**Records supplied:**

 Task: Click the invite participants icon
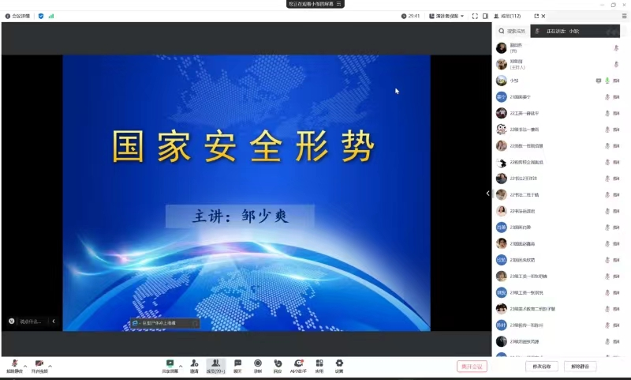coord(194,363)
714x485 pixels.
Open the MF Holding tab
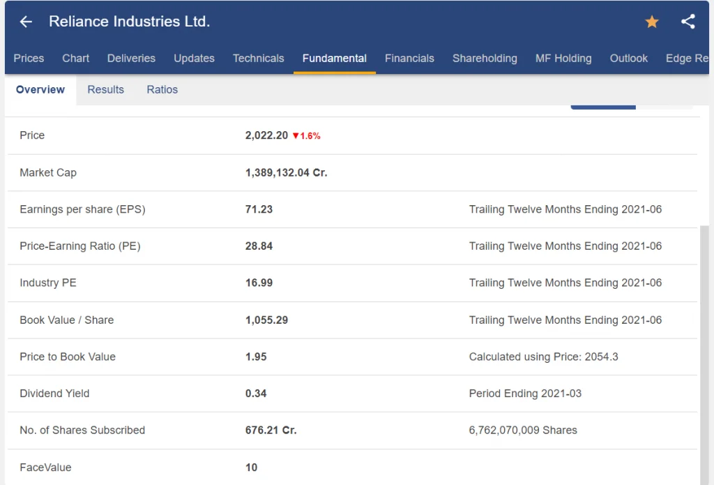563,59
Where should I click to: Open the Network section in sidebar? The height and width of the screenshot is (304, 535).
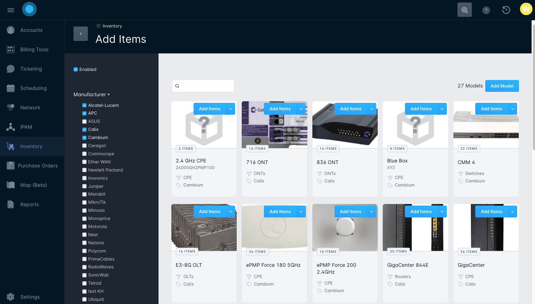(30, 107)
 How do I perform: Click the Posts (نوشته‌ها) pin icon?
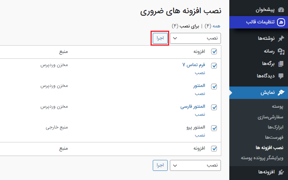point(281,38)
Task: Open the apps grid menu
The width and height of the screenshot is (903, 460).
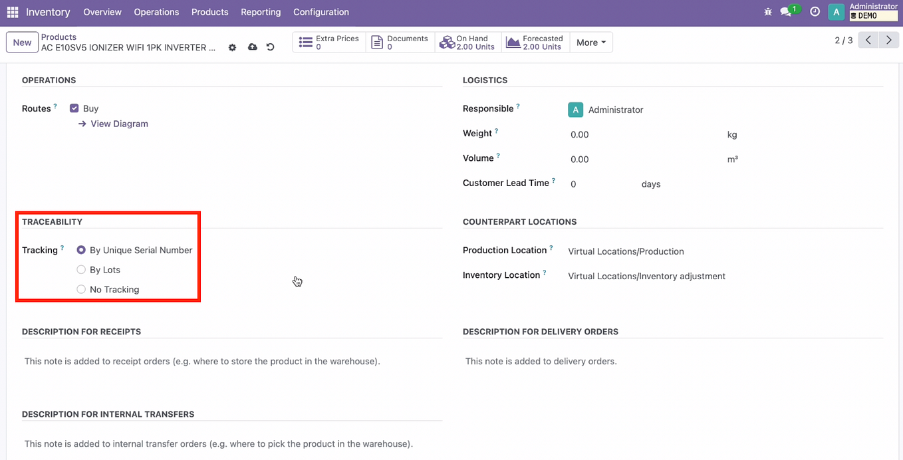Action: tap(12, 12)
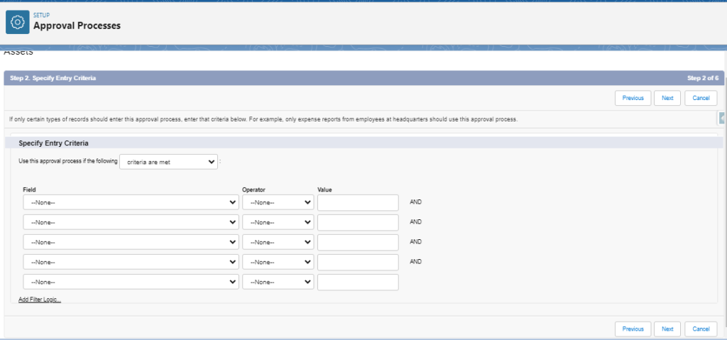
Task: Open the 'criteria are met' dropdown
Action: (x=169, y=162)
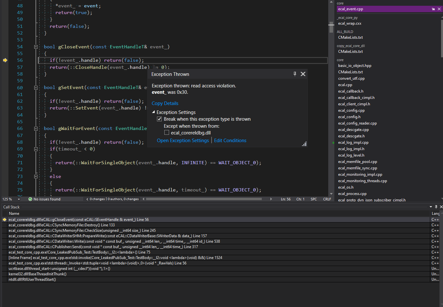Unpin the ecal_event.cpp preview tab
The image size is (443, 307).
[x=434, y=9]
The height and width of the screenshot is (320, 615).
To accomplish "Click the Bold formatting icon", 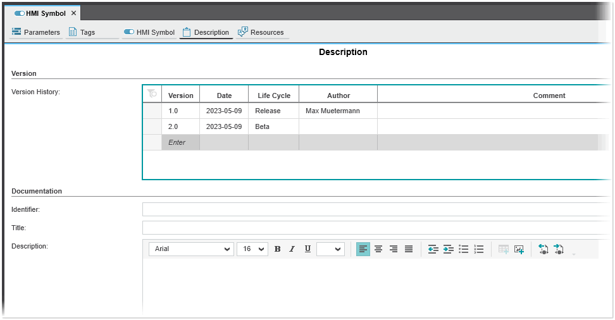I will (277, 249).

**Task to complete:** Render the lines from the start of the records through the line containing "[x=434, y=9]", both included, as a JSON list of strings with one string per line and blank lines omitted. Leave the pictures out of the answer.

**Correct result:**
[
  " Task: Click the invite participants icon",
  "coord(194,363)",
  "714x485 pixels.",
  "Open the MF Holding tab",
  "563,59",
  "Where should I click to: Open the Network section in sidebar? The height and width of the screenshot is (304, 535).",
  "(30, 107)",
  " How do I perform: Click the Posts (نوشته‌ها) pin icon?",
  "point(281,38)",
  "Task: Open the apps grid menu",
  "The width and height of the screenshot is (903, 460).",
  "Action: tap(12, 12)",
  "Task: Open the 'criteria are met' dropdown",
  "Action: (x=169, y=162)",
  "Unpin the ecal_event.cpp preview tab",
  "The image size is (443, 307).",
  "[x=434, y=9]"
]